## Exercise requirements
Continue the OpenCV pull request discussion about unaligned memory access from its last comment onward.

Start of Provided passage

Fixed invalid cast and unaligned memory access by seanm · Pull Request #23734 · opencv/opencv

seanm · 2023-06-02T15:10:31Z

Although acceptable to Intel CPUs, it's still undefined behaviour according to the C++ standard.

It can be replaced with memcpy, which makes the code much simpler, and it generates the same assembly code with gcc and clang with -O2 (verified with godbolt).

seanm · 2023-06-02T16:14:55Z

Here you can see that code generation is as good as before: https://godbolt.org/z/bcW3qxd5K

seanm · 2023-06-05T14:52:05Z

The one bot warning:

C:\Program Files (x86)\MSBuild\Microsoft.Cpp\v4.0\V140\Microsoft.CppBuild.targets(392,5): warning MSB8028: The intermediate directory (opencv_perf_xfeatures2d.dir\Release\) contains files shared from another project (*.vcxproj).  This can lead to incorrect clean and rebuild behavior. [C:\build\precommit_windows64\build\modules\xfeatures2d\opencv_perf_xfeatures2d.vcxproj]

Doesn't seem like it could have been caused by my change here...

vpisarev · 2023-06-07T01:21:35Z

@seanm, sorry, this patch cannot be accepted. We use platform-agnostic little-endian data representation. On big-endian platforms the proposed code will provide wrong results.

seanm · 2023-06-07T01:37:34Z

@seanm, sorry, this patch cannot be accepted. We use platform-agnostic little-endian data representation. On big-endian platforms the proposed code will provide wrong results.

@vpisarev thanks for your review. It did look to me like there was supposed to be byte-swapping here, but if that's the intention, I think the code is already broken. Before my change, it had:

#if defined __i386__ || defined(_M_IX86) || defined __x86_64__ || defined(_M_X64)
#define CV_UNALIGNED_LITTLE_ENDIAN_MEM_ACCESS 1
#else
#define CV_UNALIGNED_LITTLE_ENDIAN_MEM_ACCESS 0
#endif

But Intel is not the only little endian processor. As you know, almost everything is little endian now. Apple Silicon for example is little endian, but goes into the else.

What is CV_UNALIGNED_LITTLE_ENDIAN_MEM_ACCESS supposed to mean? Should it be true for all little endian systems? Or only intel little endian?

I actually have OpenBSD working on an old big endian PowerPC Mac, I could try to build OpenCV there...

opencv-alalek · 2023-06-09T04:25:07Z

What is CV_UNALIGNED_LITTLE_ENDIAN_MEM_ACCESS supposed to mean?

It is an internal optimization flag for some platforms which are LE and they support unaligned access by default (even x86 has "align" flag, but it is not the default - https://stackoverflow.com/questions/548164/mis-aligned-pointers-on-x86).

If you have issue with sanitizers please update condition to filter out enabling of that flag.

End of Provided passage
Start of Recorded information

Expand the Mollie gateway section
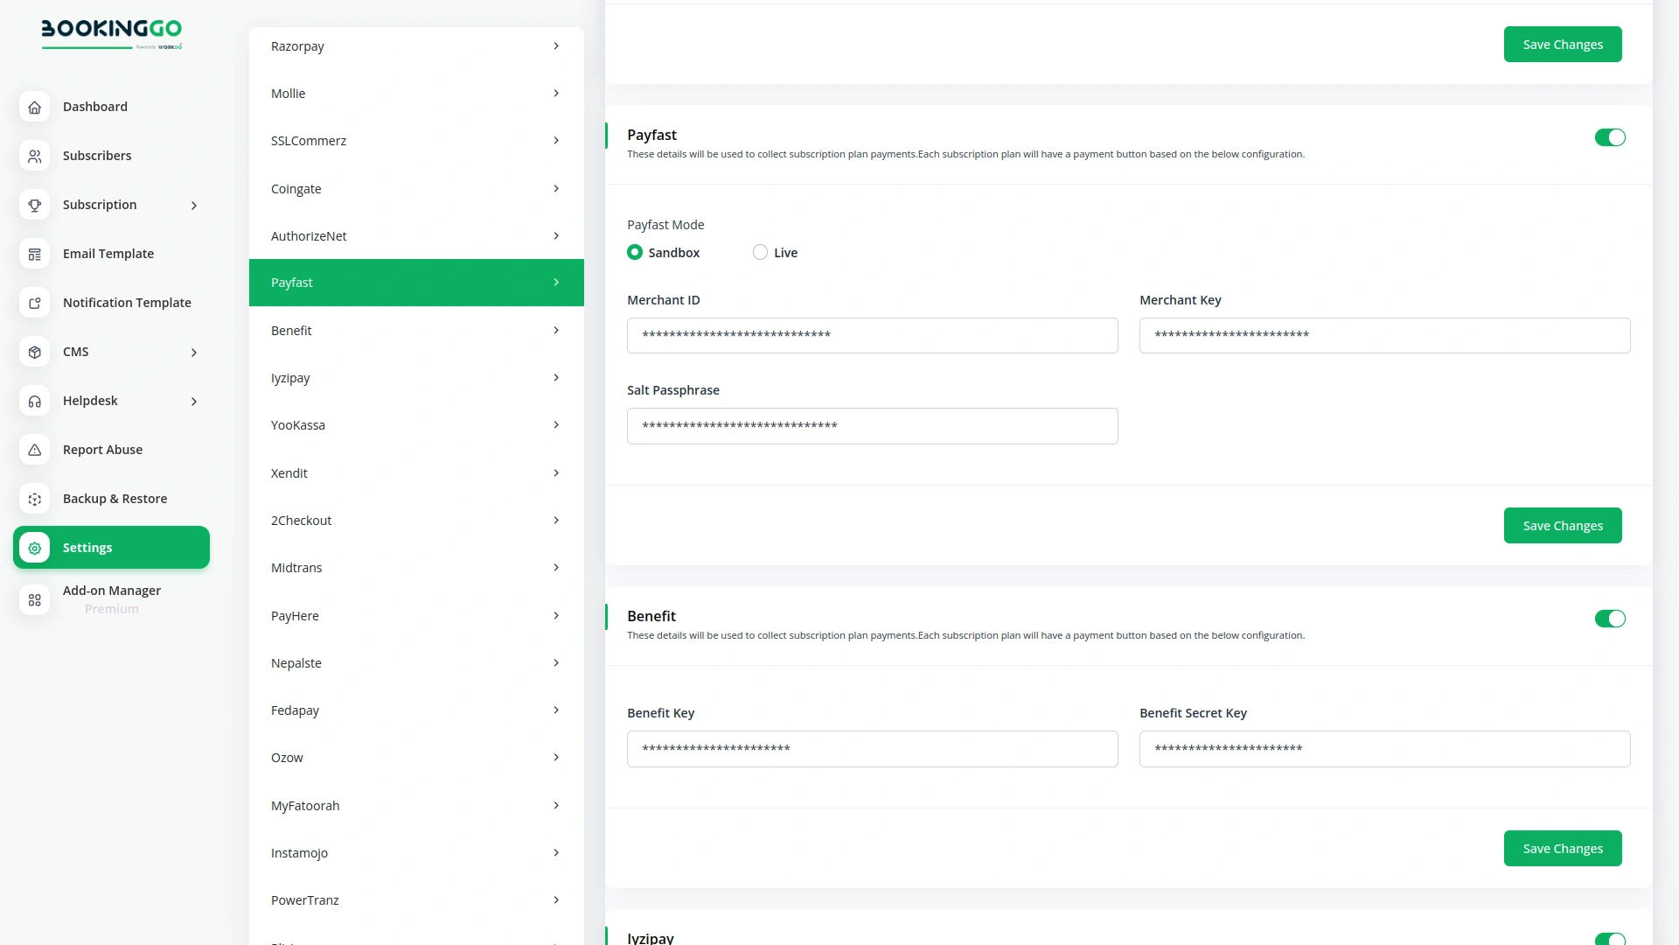Image resolution: width=1679 pixels, height=945 pixels. coord(556,93)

End of Recorded information

## Exercise response
This patch introduces a bug - on different platforms data is interpreted / stored in a different way (LE / BE). This is critical for storing / transferring of data which should be platform-independent.

See also:

asmorkalov · 2023-06-09T10:42:43Z

The patch was discussed on OpenCV core team meeting. The team decided to reject it, because it breaks some platforms.

seanm · 2023-06-09T13:08:17Z

Please reopen. I can update the patch to fix the endian issue. But discussion is required first.

What is CV_UNALIGNED_LITTLE_ENDIAN_MEM_ACCESS supposed to mean?

It is an internal optimization flag for some platforms which are LE and they support unaligned access by default...

I think you misunderstood my question. I know about unaligned access on x86. I'm saying that, before my patch even, the code was wrong.

This below test is not determining if the system is little endian vs big endian. It is determining if the system is x86 or not. x86 is not the only little endian system.

#if defined __i386__ || defined(_M_IX86) || defined __x86_64__ || defined(_M_X64)
#define CV_UNALIGNED_LITTLE_ENDIAN_MEM_ACCESS 1
#else
#define CV_UNALIGNED_LITTLE_ENDIAN_MEM_ACCESS 0
#endif

Then this code:

static inline int readInt(const uchar* p)
{
#if CV_UNALIGNED_LITTLE_ENDIAN_MEM_ACCESS
    return *(const int*)p;
#else
    int val = (int)(p[0] | (p[1] << 8) | (p[2] << 16) | (p[3] << 24));
    return val;
#endif
}

Is using CV_UNALIGNED_LITTLE_ENDIAN_MEM_ACCESS as if it means big vs little.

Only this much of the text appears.